Different Perspectives
Qatar
Qatar
Qatar holds approximately $12 billion in frozen Iranian assets that Tehran named as the precondition for any Hormuz reopening sequence; with Oman sidelined and no agreed HEU custodian, the asset-routing architecture that any deal requires has no operational channel and no neutral financial intermediary to run it through.

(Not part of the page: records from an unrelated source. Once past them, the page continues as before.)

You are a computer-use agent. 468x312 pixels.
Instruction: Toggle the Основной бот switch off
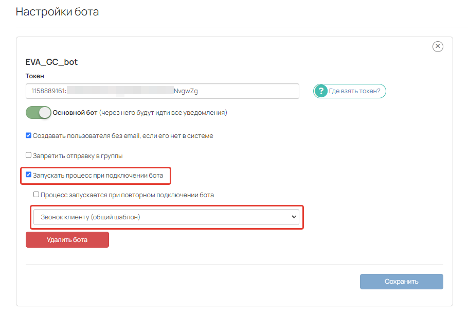coord(38,113)
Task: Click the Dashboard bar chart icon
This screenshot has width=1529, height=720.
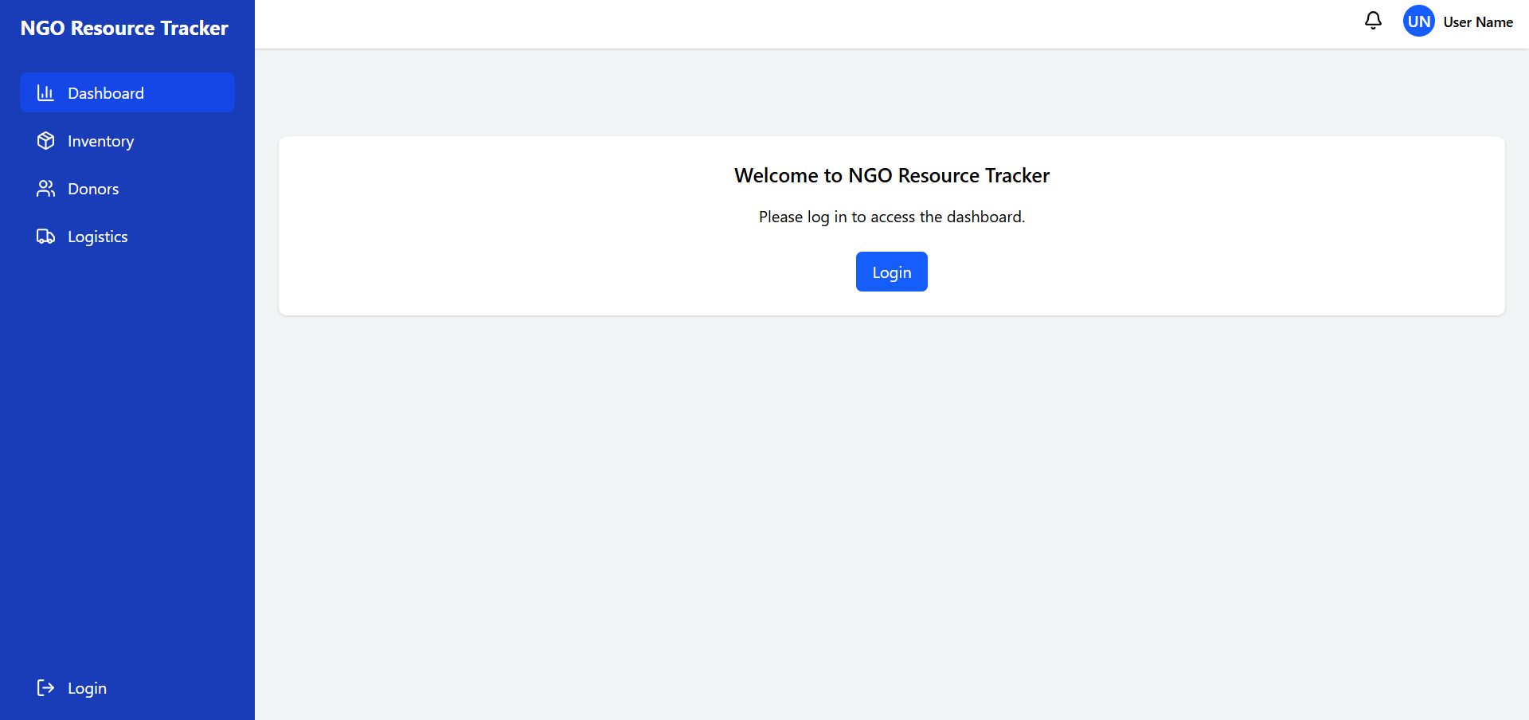Action: point(45,93)
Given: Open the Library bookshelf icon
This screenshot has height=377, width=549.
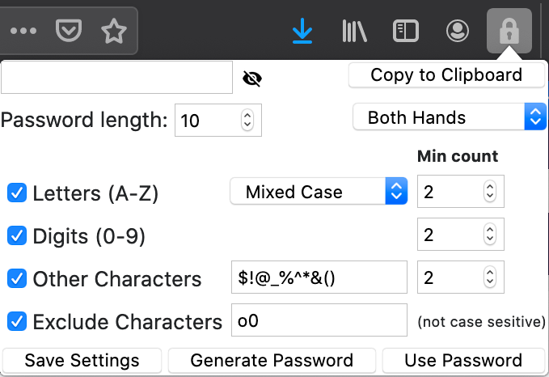Looking at the screenshot, I should (x=354, y=32).
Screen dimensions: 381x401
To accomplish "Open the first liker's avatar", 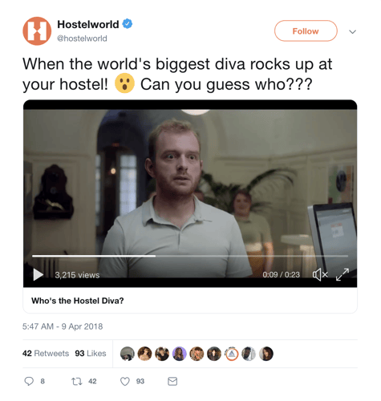I will click(128, 354).
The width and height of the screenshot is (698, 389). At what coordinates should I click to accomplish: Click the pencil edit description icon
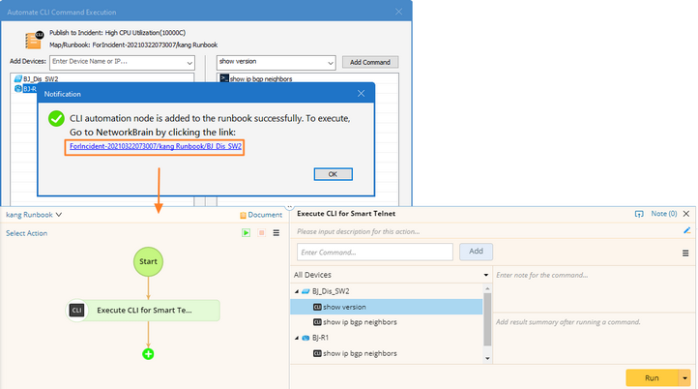(x=686, y=230)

Hengaw and Iranian civilian population
Hengaw and Iranian civilian population
Iranians face an internet capped at 40 per cent by hardware their president cannot dismantle, field killings that leave no court record, and judicial executions running in parallel; Hengaw, based in Norway, is the primary remaining monitor of a repression system the IRGC is deliberately moving beyond auditable records. The real toll is higher than any single monitor's count.
China
China
China supplied deep-packet-inspection hardware that caps Iran's internet at 40 per cent and enables an instant on-demand blackout, and was barred by Trump as a potential HEU custodian on 27 May. Beijing gains from Iran's continued non-alignment with the West while the DPI sale extends Chinese surveillance-technology exports as a geopolitical instrument.
Pakistan
Pakistan
Foreign Minister Ishaq Dar met Rubio in Washington on 29 May, formally inheriting the role of sole active mediator after Oman's forced withdrawal. Pakistan lacks Oman's banking infrastructure for frozen-asset routing and carries its own regional stakes, making it a less structurally neutral broker for the Qatar-held $12 billion sequencing.
Kuwait
Kuwait
Kuwait invoked Article 51 of the UN Charter after absorbing an Iranian ballistic-missile strike on Ali Al Salem Air Base on 28 May, becoming the first Gulf state to make a formal individual self-defence claim in the war. The invocation creates a legal record enabling a future bilateral defence-pact activation without yet triggering it.
Oman
Oman
Oman denied any Hormuz toll plan within hours of Bessent's 28 May threat, absorbing a sanctions warning from the country it has brokered for since 1981. The rapid capitulation preserved the channel formally, but Tehran now knows Washington will threaten its own mediator, which changes Muscat's calculus on how far it can lean into any joint-management architecture.